Human Resources

Are you the owner of a small business?

Are you just beginning?

How do you grade your employees performance?

Let me share my experience.

I haven’t written an evaluation on my employees – ever.

You heard me right. Ever.

Twenty seven years.

I don’t believe in evaluations. I don’t believe in attaching numbers to people.

I don’t look at people as machines to be graded.

I didn’t like being evaluated with a numerical score when I was a resident in training.

I don’t want to treat my employees that way.

I never felt that these numerical evaluations were valid anyway. I thought numerical evaluations were a feeble attempt to put objectivity on what is basically subjective.

Now before I continue, I should tell you that I have had employees who have been with me for decades.
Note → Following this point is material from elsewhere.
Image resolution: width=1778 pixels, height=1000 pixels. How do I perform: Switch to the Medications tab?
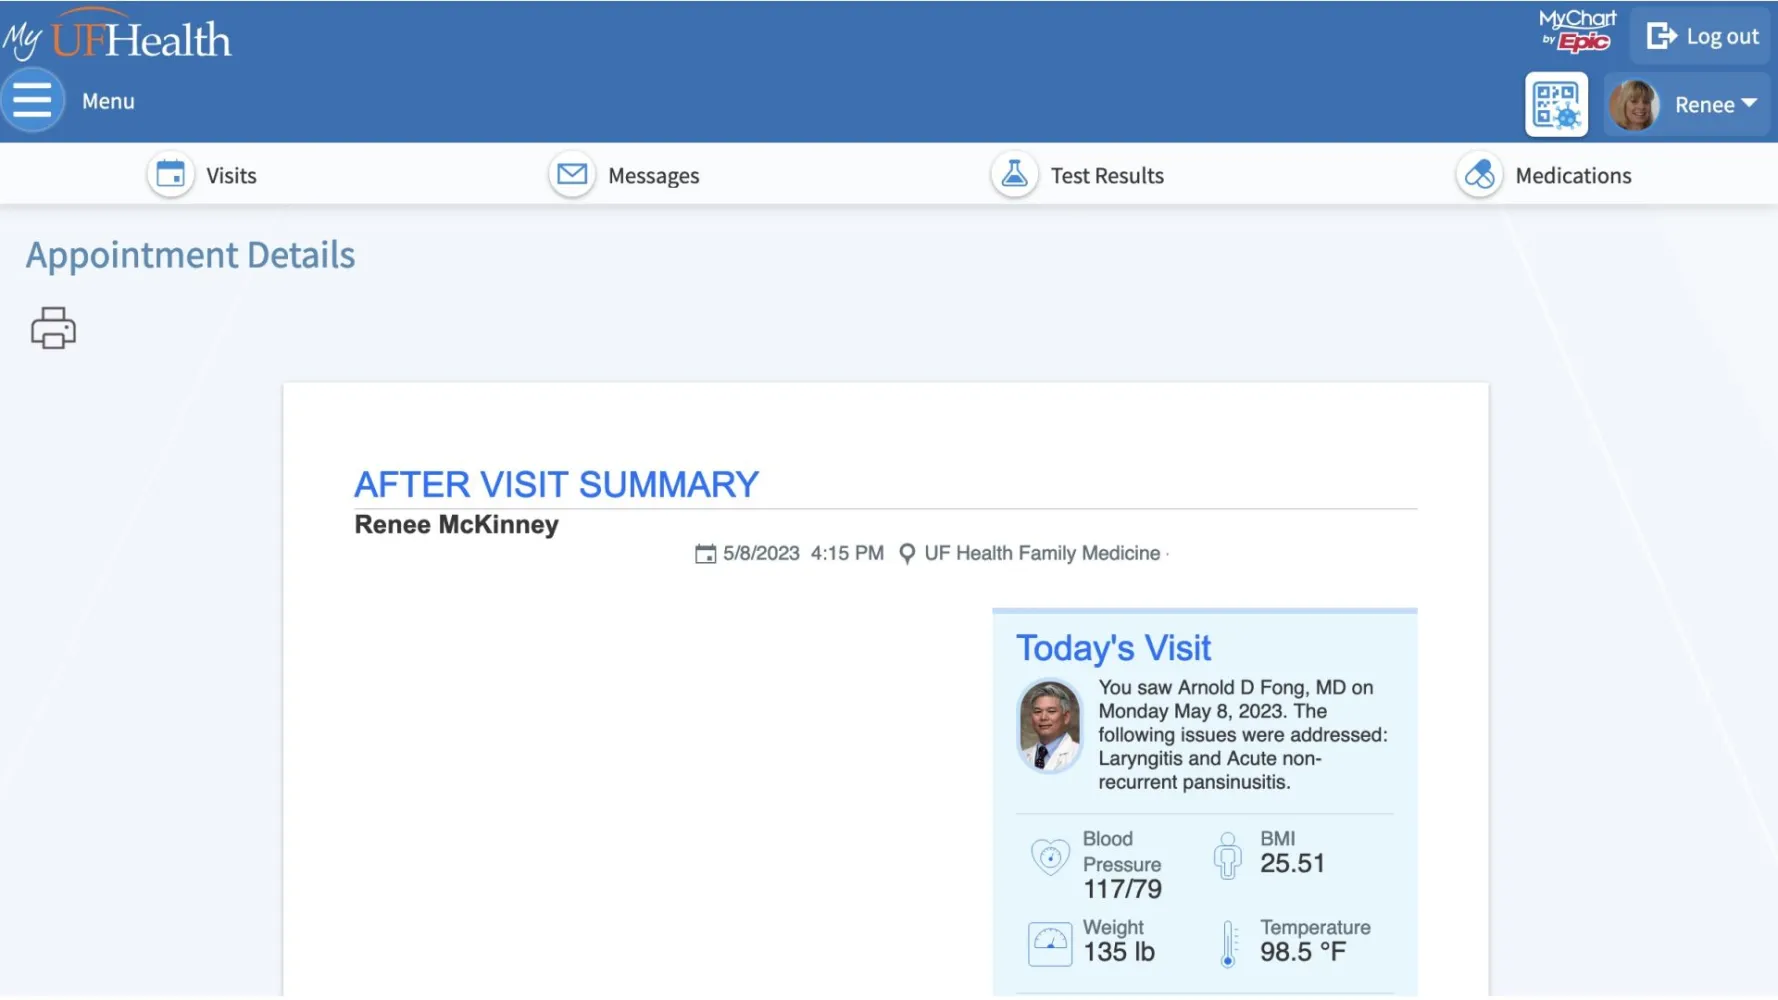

I have three employees who have been with me a minimum of 20 years. I have another employee who has been with me 13 years.

I have another employee who left for greener pastures after 12 years.

I recently hired a new employee about six months ago.

I have never written one evaluation on any of them.

How do I write an evaluation on someone I’ve worked with for 25 years?

Why why would I demean someone I have worked with for that long?

So, you might ask, how do you perform quality control on your employees?

To begin with, I resent the term quality control.

That’s a new age term that was developed in order to treat human beings like cogs in a machine.

The best way to treat employees is to value them.

That doesn’t mean that you have to go around and constantly affirm how great they are.

Don’t confuse me with the One Minute Manager who constantly has to find employees doing correct things.

If you go out of your way to constantly praise people, they will acclimate to that very quickly, and your praise will be meaningless.

Employees might even find constant praise manipulative.

Plus, you will exhaust yourself emotionally.

I think the best way to enforce positive employee behavior is to reward them financially or by giving them perks when you can’t reward them financially.

After all I wasn’t a big corporation. I’m not IBM. I can’t afford to pay people $200,000 a year.

But there are other things that you can do for them that are just as meaningful.

You can buy them health insurance. You can get them a retirement plan. You can give them their own office. You can give them leeway to make decisions. You can give them time off to attend their child’s play at school. You can give them time off to attend the dentist or the doctor. You can make small loans to them. You can allow their children to stay in the office when childcare is not an option. You can relieve them of the indignity of punching their entry and exit on a time clock.

You can do all sorts of things that big corporations wouldn’t even dream of doing.

Moreover, you can resolve to not constantly be on their case for every little infraction that you don’t like.

But what do you do when they do something wrong?

Rather than screaming and yelling, you can point out a constructive solution of the way that it might be done.

You can invite them into a decision making process in a very non-manipulative way.

For example if the proper logging in of information in your office isn’t being done on a timely basis, you can sit down with them and ask them how it might be done better. You can listen to their suggestions. If they don’t have any suggestions, you might make some of your own and see how they react to that.

Gentle reminders are better than holding it all in and blowing up on them.

Screening and yelling doesn’t work.

In conjunction with that it must be remembered that many times you’re going to miss stuff.

Perfection is an illusion.

Naturally this goes contrary to modern human relations theory.

Forget about excellence.

By relentlessly pursuing perfection and screaming at your employees you can totally destroy the morale of the office. That in itself will cause people to leave the office for something better; or it will cause them to work more dysfunctionally.

The take home message here is to forget about perfection.

In conjunction with that, forget about the relentless evaluation of employees and attaching numbers to people.

When you constantly inspect people and give grades to their performance, you don’t fix anything. All you know is that you have broken-down employees.

Is that what you want?

It’s far better for you to have seemingly imperfect employees who are happy at their job, who like doing their job, than seemingly perfect employees who hate their job.

That’s my opinion on human resources.